Writing Hive Custom Aggregate Functions (UDAF)

转载自：《Writing Hive Custom Aggregate Functions (UDAF): Part II》

Now that we got eclipse configured (see Part I) for UDAF development, its time to write our first UDAF. Searching for custom UDAF, most people might have already came across the following page, GenericUDAFCaseStudy.This page has a good explanation of how to write a good generic UDAF but as a newbie it can be daunting, especially if you haven’t dealt with hive API before. However, as show below, there is another much more simpler way to write a UDAF by directly extending the UDAF Class.

UDAF Class Overview
A UDAF class has two main expects:

Evaluator: It is the main logic that does the actual aggregation. For example if we are writing a UDAF to calculate average, evaluator will be responsible for writing the logic on how to handle incoming streams of data and calculate average. Evaluators implement UDAFEvaluator interface.
Resolver: It provides the link between the hive and evaluator. It is responsible to return the right kind of evaluator depending on the input parameters. For instance let say we have two different evaluators to calculate sum: one for integer and another for double. Depending on the input type, resolver will decide whether to return the evaluator associated with the integer type or double type. However if you are extending UDAF class then you don’t need to worry about writing Resolver. In particular, hive (in particular GenericUDAFBridge class) will use reflection to determine which evaluator to use.

UDAFEvaluator Class Overview
Before we dive down into the details of writing a UDAFEvaluator, let’s first conceptually see how a Evaluator works. Conceptually, writing a evaluator is same as writing a python reducer. For instance, lets assume we have a housing data as below and we are interested in calculating average home price per zipcode. On the mapper side we extract zipcode and price per house. On the reducer side we stream record sorted by zipcode and as shown in the code below we need two variables in order to calculate average price per zipcode. First is the “total_value” to keep track of sum of prices and “cnt” to keep track of number of houses observed per zipcode.

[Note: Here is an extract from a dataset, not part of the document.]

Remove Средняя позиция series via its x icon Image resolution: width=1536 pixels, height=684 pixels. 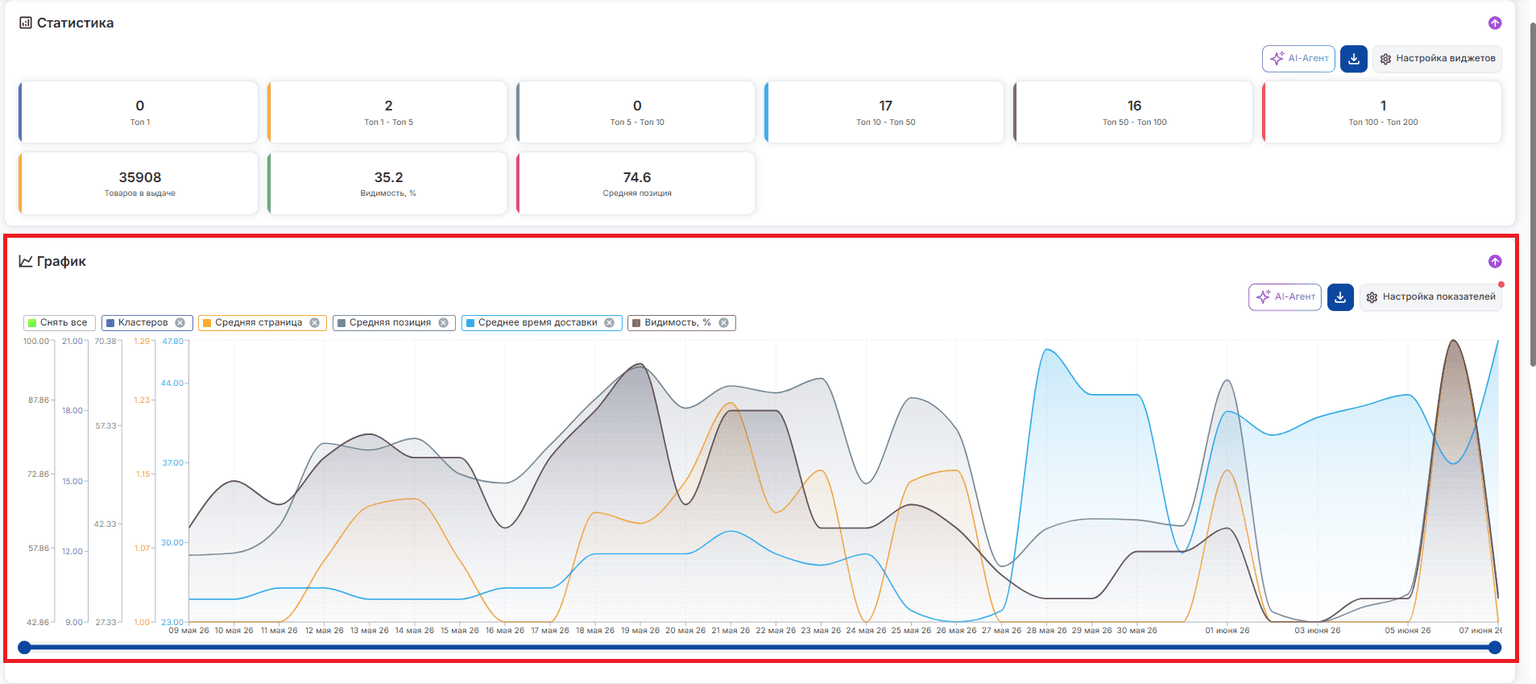pos(443,323)
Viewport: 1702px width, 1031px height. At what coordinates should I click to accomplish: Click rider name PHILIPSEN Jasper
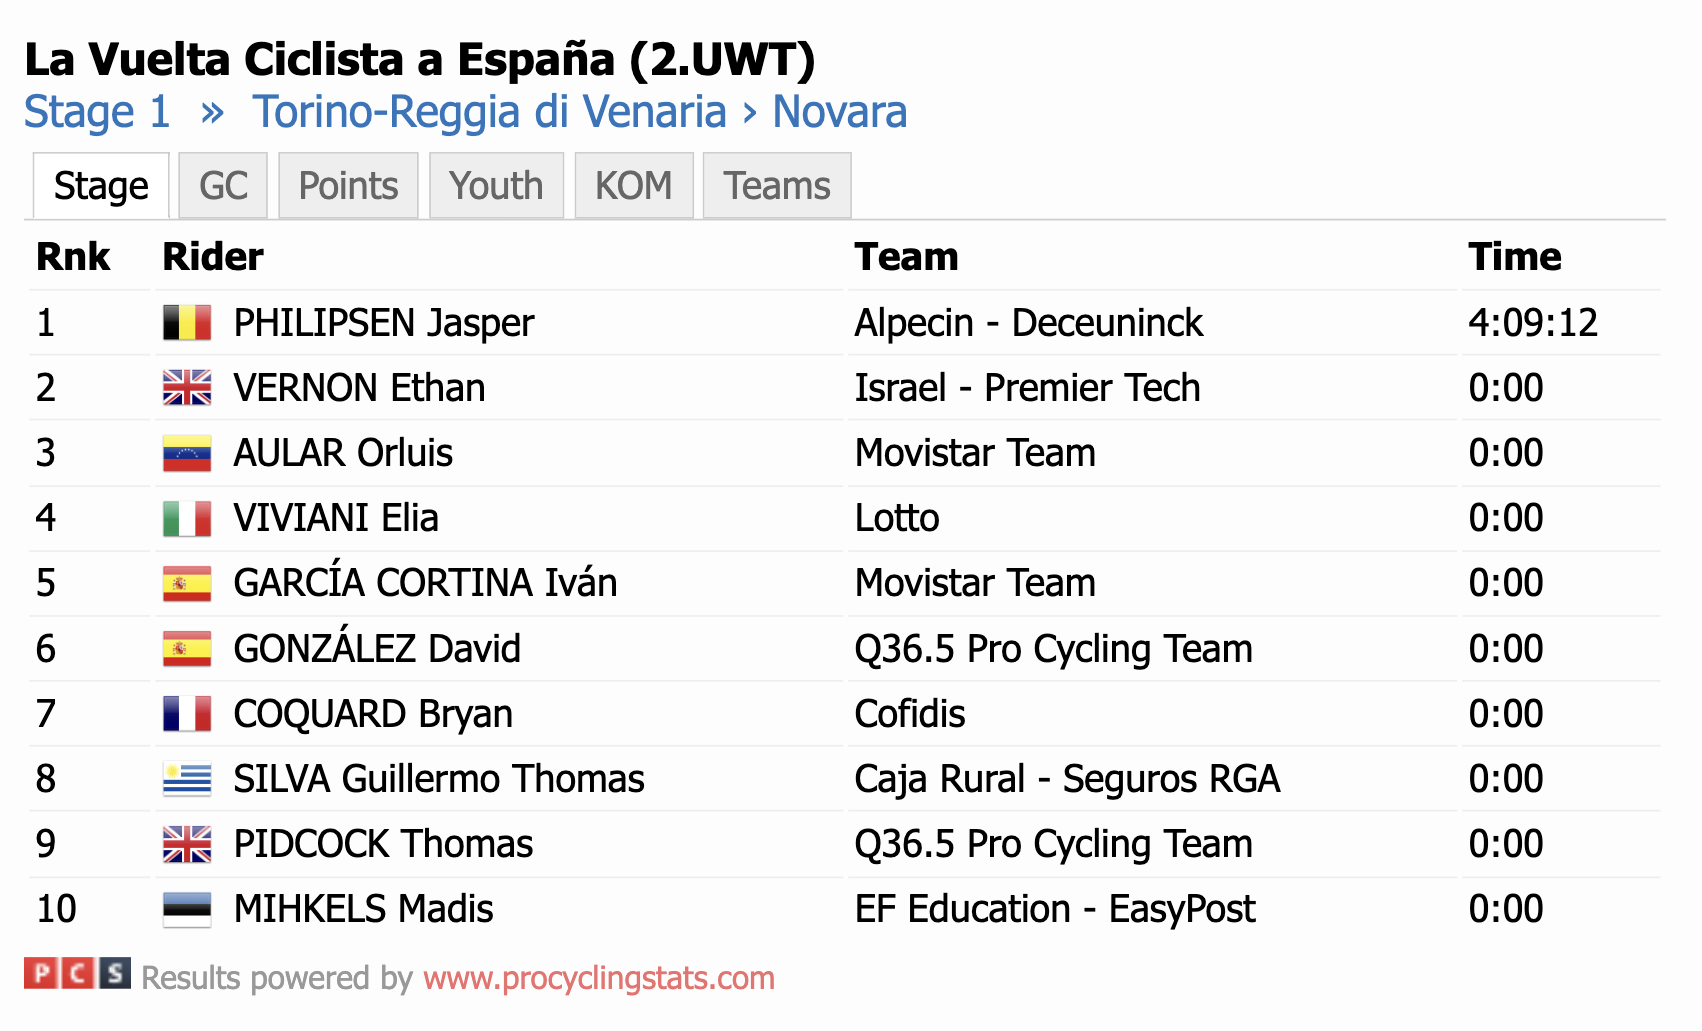(x=384, y=323)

We reset these variables whenever we observe a new zipcode.

import os
import sys
 
#initialize a variable to keep track of last observed zipcode
last_zipcode = None
total_value = 0
cnt = 0
 
#Stream through input records
#Records will be sorted by zipcode
for line in sys.stdin:
    '''Iterate through all the input records'''
 
    #extract zipcode and price from input record
    zipcode, price = line.strip().split("\t")
    price = int(price)
 
    #if its a new zipcode
    #then price average price for the last observed zipcode
    if zipcode != last_zipcode:
        if last_zipcode:
            print "{0}\t{1}".format(last_zipcode, total_value/float(cnt))
 
        #update last observed zipcode
        last_zipcode = zipcode
        #reset variables related to calculating average
        total_value = 0
        cnt = 0
 
    #increment total_value and number of items observed
    total_value += price
    cnt += 1
 
#handle last observed zipcode
if last_zipcode:
    print "{0}\t{1}".format(last_zipcode, total_value/float(cnt))

There are three aspects of the above python code that directly translates to the three functions of an Evaluator class:

public void init(): Lines 6,7,27 and 28 in the above code are responsible for resetting variables required to calculate average home price. Similarly when extending UDAFEvaluator class, we need to implement an init method that is responsible for resetting variables so that we can handle a new group. Whenever hive observes a new group key, it will call the init method so to make sure that all the variables are reinitialized.
public boolean iterate([list of arguments]): lines 31 and 32 are responsible for handling an input record and increment relevant variables. Similarly, hive calls iterate function of the UDAFEvaluator class and pass all the variables from the SQL query as arguments to the iterate method. The iterate method is then responsible for increment the variables.
public [RETURN TYPE] terminate(): In the above code, lines 21,22, and 23 are responsible for checking if the key has changed and if so print the zipcode and average home price. However in hive, the terminate function is little different. It is only responsible for the returning the aggregate value i.e. average in the above example. After the last record of a group has been sent to the UDAFEvaluator, hive will call the terminate function and grab its output.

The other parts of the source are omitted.